ACTIVITY
In your answer, print each of the records below exactly.

Pixel coordinate grounding data
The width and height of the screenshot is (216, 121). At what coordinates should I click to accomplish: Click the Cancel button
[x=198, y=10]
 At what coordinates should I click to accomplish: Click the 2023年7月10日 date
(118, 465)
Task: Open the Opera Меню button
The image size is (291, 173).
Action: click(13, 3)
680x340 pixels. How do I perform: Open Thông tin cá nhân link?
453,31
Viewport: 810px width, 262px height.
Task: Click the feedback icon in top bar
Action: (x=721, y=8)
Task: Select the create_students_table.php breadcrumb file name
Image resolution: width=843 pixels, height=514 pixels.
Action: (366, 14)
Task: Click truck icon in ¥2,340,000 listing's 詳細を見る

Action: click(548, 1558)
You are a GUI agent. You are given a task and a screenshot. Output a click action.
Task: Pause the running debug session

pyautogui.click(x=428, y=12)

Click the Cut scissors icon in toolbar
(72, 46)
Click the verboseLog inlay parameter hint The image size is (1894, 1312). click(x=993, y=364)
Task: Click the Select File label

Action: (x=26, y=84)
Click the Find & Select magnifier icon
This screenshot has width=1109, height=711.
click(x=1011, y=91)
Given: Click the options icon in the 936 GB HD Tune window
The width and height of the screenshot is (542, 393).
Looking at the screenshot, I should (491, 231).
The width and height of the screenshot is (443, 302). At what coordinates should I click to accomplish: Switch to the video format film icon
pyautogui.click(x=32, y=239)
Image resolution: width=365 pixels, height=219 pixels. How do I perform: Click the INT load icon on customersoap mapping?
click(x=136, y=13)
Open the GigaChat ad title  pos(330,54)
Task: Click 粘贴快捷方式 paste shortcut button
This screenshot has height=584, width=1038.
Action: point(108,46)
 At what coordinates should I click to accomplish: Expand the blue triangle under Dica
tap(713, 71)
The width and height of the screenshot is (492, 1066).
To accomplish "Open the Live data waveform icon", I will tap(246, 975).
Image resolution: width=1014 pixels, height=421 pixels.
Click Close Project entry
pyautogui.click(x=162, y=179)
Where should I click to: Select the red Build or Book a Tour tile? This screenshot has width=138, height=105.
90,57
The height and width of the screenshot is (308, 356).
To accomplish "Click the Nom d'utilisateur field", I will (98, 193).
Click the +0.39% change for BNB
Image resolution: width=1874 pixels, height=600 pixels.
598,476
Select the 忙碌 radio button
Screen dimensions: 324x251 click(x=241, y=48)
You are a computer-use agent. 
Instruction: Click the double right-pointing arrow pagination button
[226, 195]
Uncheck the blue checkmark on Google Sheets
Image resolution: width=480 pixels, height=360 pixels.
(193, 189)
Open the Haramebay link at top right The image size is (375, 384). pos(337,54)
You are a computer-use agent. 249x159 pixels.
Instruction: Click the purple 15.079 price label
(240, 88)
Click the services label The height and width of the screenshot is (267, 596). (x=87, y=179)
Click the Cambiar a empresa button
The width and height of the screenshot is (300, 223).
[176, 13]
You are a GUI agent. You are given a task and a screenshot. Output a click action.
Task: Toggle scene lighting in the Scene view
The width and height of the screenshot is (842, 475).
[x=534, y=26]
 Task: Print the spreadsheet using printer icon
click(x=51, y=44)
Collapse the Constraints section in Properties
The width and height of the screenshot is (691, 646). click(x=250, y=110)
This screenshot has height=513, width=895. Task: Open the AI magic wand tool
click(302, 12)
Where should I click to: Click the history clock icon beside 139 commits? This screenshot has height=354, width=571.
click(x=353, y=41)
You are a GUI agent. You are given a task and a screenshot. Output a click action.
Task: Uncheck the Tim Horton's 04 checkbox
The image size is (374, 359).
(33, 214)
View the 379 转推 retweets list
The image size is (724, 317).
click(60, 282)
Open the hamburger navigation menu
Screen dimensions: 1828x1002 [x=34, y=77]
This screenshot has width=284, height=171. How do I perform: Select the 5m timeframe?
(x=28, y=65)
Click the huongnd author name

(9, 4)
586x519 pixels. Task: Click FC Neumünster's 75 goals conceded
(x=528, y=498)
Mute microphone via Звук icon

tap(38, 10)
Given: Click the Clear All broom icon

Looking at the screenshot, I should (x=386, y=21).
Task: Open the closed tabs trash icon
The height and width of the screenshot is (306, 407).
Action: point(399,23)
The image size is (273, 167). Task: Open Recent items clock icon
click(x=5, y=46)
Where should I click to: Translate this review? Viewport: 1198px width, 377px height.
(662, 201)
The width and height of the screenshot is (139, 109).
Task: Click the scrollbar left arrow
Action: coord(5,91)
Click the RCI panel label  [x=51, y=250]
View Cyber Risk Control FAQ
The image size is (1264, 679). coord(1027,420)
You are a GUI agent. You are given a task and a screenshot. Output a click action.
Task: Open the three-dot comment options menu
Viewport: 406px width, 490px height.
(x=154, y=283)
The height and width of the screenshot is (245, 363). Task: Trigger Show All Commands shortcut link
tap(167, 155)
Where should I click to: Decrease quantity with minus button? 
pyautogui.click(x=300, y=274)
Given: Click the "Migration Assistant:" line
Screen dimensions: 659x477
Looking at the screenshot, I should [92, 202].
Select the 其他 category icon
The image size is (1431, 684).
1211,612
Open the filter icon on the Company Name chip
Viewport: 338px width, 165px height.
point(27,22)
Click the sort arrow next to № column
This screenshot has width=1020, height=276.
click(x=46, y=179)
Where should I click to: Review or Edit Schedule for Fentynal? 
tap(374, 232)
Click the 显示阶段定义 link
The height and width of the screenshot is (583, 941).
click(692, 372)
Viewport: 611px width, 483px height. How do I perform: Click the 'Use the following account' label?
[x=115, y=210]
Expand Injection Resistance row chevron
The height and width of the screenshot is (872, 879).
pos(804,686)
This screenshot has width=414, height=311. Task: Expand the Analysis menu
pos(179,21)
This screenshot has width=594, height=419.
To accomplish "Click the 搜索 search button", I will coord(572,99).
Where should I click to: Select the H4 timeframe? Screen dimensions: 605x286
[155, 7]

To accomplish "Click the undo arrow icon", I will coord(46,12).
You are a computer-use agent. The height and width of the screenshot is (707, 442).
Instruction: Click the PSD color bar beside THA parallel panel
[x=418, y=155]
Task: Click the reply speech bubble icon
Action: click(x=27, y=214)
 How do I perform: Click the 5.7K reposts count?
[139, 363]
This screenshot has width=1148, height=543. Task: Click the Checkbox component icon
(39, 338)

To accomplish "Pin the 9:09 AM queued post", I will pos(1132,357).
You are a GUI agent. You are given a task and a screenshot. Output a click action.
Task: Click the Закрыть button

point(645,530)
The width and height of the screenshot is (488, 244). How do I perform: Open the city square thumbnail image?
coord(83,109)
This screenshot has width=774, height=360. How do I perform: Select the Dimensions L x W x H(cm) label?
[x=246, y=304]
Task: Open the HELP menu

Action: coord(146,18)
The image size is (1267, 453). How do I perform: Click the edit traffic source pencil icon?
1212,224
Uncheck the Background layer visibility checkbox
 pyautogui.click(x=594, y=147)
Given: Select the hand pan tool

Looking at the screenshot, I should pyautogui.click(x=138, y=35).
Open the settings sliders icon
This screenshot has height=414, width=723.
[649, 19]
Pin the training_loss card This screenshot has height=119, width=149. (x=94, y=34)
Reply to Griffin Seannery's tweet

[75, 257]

WORKED SOLUTION
The width and height of the screenshot is (216, 121). At what coordinates should I click to accomplish: Click the Cancel button
[x=198, y=10]
 At what coordinates should I click to accomplish: Click the 2023年7月10日 date
(118, 465)
Task: Open the Opera Меню button
The image size is (291, 173).
Action: click(13, 3)
680x340 pixels. How do I perform: Open Thông tin cá nhân link?
453,31
Viewport: 810px width, 262px height.
Task: Click the feedback icon in top bar
Action: (x=721, y=8)
Task: Select the create_students_table.php breadcrumb file name
Image resolution: width=843 pixels, height=514 pixels.
Action: (366, 14)
Task: Click truck icon in ¥2,340,000 listing's 詳細を見る

Action: click(548, 1558)
You are a GUI agent. You are given a task and a screenshot. Output a click action.
Task: Pause the running debug session

pyautogui.click(x=428, y=12)

Click the Cut scissors icon in toolbar
(72, 46)
Click the verboseLog inlay parameter hint The image size is (1894, 1312). click(x=993, y=364)
Task: Click the Select File label

Action: (x=26, y=84)
Click the Find & Select magnifier icon
This screenshot has width=1109, height=711.
click(x=1011, y=91)
Given: Click the options icon in the 936 GB HD Tune window
The width and height of the screenshot is (542, 393).
Looking at the screenshot, I should (491, 231).
The width and height of the screenshot is (443, 302). At what coordinates should I click to accomplish: Switch to the video format film icon
pyautogui.click(x=32, y=239)
Image resolution: width=365 pixels, height=219 pixels. How do I perform: Click the INT load icon on customersoap mapping?
click(x=136, y=13)
Open the GigaChat ad title  pos(330,54)
Task: Click 粘贴快捷方式 paste shortcut button
This screenshot has height=584, width=1038.
Action: point(108,46)
 At what coordinates should I click to accomplish: Expand the blue triangle under Dica
tap(713, 71)
The width and height of the screenshot is (492, 1066).
To accomplish "Open the Live data waveform icon", I will tap(246, 975).
Image resolution: width=1014 pixels, height=421 pixels.
Click Close Project entry
pyautogui.click(x=162, y=179)
Where should I click to: Select the red Build or Book a Tour tile? This screenshot has width=138, height=105.
90,57
The height and width of the screenshot is (308, 356).
To accomplish "Click the Nom d'utilisateur field", I will (98, 193).
Click the +0.39% change for BNB
Image resolution: width=1874 pixels, height=600 pixels.
598,476
Select the 忙碌 radio button
Screen dimensions: 324x251 click(x=241, y=48)
You are a computer-use agent. 
Instruction: Click the double right-pointing arrow pagination button
[226, 195]
Uncheck the blue checkmark on Google Sheets
Image resolution: width=480 pixels, height=360 pixels.
(193, 189)
Open the Haramebay link at top right The image size is (375, 384). pos(337,54)
You are a computer-use agent. 249x159 pixels.
Instruction: Click the purple 15.079 price label
(240, 88)
Click the services label The height and width of the screenshot is (267, 596). (x=87, y=179)
Click the Cambiar a empresa button
The width and height of the screenshot is (300, 223).
[176, 13]
You are a GUI agent. You are given a task and a screenshot. Output a click action.
Task: Toggle scene lighting in the Scene view
The width and height of the screenshot is (842, 475).
[x=534, y=26]
 Task: Print the spreadsheet using printer icon
click(x=51, y=44)
Collapse the Constraints section in Properties
The width and height of the screenshot is (691, 646). click(x=250, y=110)
This screenshot has height=513, width=895. Task: Open the AI magic wand tool
click(302, 12)
Where should I click to: Click the history clock icon beside 139 commits? This screenshot has height=354, width=571.
click(x=353, y=41)
You are a GUI agent. You are given a task and a screenshot. Output a click action.
Task: Uncheck the Tim Horton's 04 checkbox
The image size is (374, 359).
(33, 214)
View the 379 转推 retweets list
The image size is (724, 317).
click(60, 282)
Open the hamburger navigation menu
Screen dimensions: 1828x1002 [x=34, y=77]
This screenshot has width=284, height=171. How do I perform: Select the 5m timeframe?
(x=28, y=65)
Click the huongnd author name

(9, 4)
586x519 pixels. Task: Click FC Neumünster's 75 goals conceded
(x=528, y=498)
Mute microphone via Звук icon

tap(38, 10)
Given: Click the Clear All broom icon

Looking at the screenshot, I should (x=386, y=21).
Task: Open the closed tabs trash icon
The height and width of the screenshot is (306, 407).
Action: point(399,23)
The image size is (273, 167). Task: Open Recent items clock icon
click(x=5, y=46)
Where should I click to: Translate this review? Viewport: 1198px width, 377px height.
(662, 201)
The width and height of the screenshot is (139, 109).
Task: Click the scrollbar left arrow
Action: coord(5,91)
Click the RCI panel label  [x=51, y=250]
View Cyber Risk Control FAQ
The image size is (1264, 679). coord(1027,420)
You are a GUI agent. You are given a task and a screenshot. Output a click action.
Task: Open the three-dot comment options menu
Viewport: 406px width, 490px height.
(x=154, y=283)
The height and width of the screenshot is (245, 363). Task: Trigger Show All Commands shortcut link
tap(167, 155)
Where should I click to: Decrease quantity with minus button? 
pyautogui.click(x=300, y=274)
Given: Click the "Migration Assistant:" line
Screen dimensions: 659x477
Looking at the screenshot, I should [92, 202].
Select the 其他 category icon
The image size is (1431, 684).
1211,612
Open the filter icon on the Company Name chip
Viewport: 338px width, 165px height.
point(27,22)
Click the sort arrow next to № column
This screenshot has width=1020, height=276.
click(x=46, y=179)
Where should I click to: Review or Edit Schedule for Fentynal? 
tap(374, 232)
Click the 显示阶段定义 link
The height and width of the screenshot is (583, 941).
click(692, 372)
Viewport: 611px width, 483px height. How do I perform: Click the 'Use the following account' label?
[x=115, y=210]
Expand Injection Resistance row chevron
The height and width of the screenshot is (872, 879).
pos(804,686)
This screenshot has width=414, height=311. Task: Expand the Analysis menu
pos(179,21)
This screenshot has width=594, height=419.
To accomplish "Click the 搜索 search button", I will coord(572,99).
Where should I click to: Select the H4 timeframe? Screen dimensions: 605x286
[155, 7]

To accomplish "Click the undo arrow icon", I will coord(46,12).
You are a computer-use agent. The height and width of the screenshot is (707, 442).
Instruction: Click the PSD color bar beside THA parallel panel
[x=418, y=155]
Task: Click the reply speech bubble icon
Action: click(x=27, y=214)
 How do I perform: Click the 5.7K reposts count?
[139, 363]
This screenshot has width=1148, height=543. Task: Click the Checkbox component icon
(39, 338)

To accomplish "Pin the 9:09 AM queued post", I will pos(1132,357).
You are a GUI agent. You are given a task and a screenshot. Output a click action.
Task: Click the Закрыть button

point(645,530)
The width and height of the screenshot is (488, 244). How do I perform: Open the city square thumbnail image?
coord(83,109)
This screenshot has width=774, height=360. How do I perform: Select the Dimensions L x W x H(cm) label?
[x=246, y=304]
Task: Open the HELP menu

Action: coord(146,18)
The image size is (1267, 453). How do I perform: Click the edit traffic source pencil icon?
1212,224
Uncheck the Background layer visibility checkbox
 pyautogui.click(x=594, y=147)
Given: Select the hand pan tool

Looking at the screenshot, I should pyautogui.click(x=138, y=35).
Open the settings sliders icon
This screenshot has height=414, width=723.
[649, 19]
Pin the training_loss card This screenshot has height=119, width=149. (x=94, y=34)
Reply to Griffin Seannery's tweet

[75, 257]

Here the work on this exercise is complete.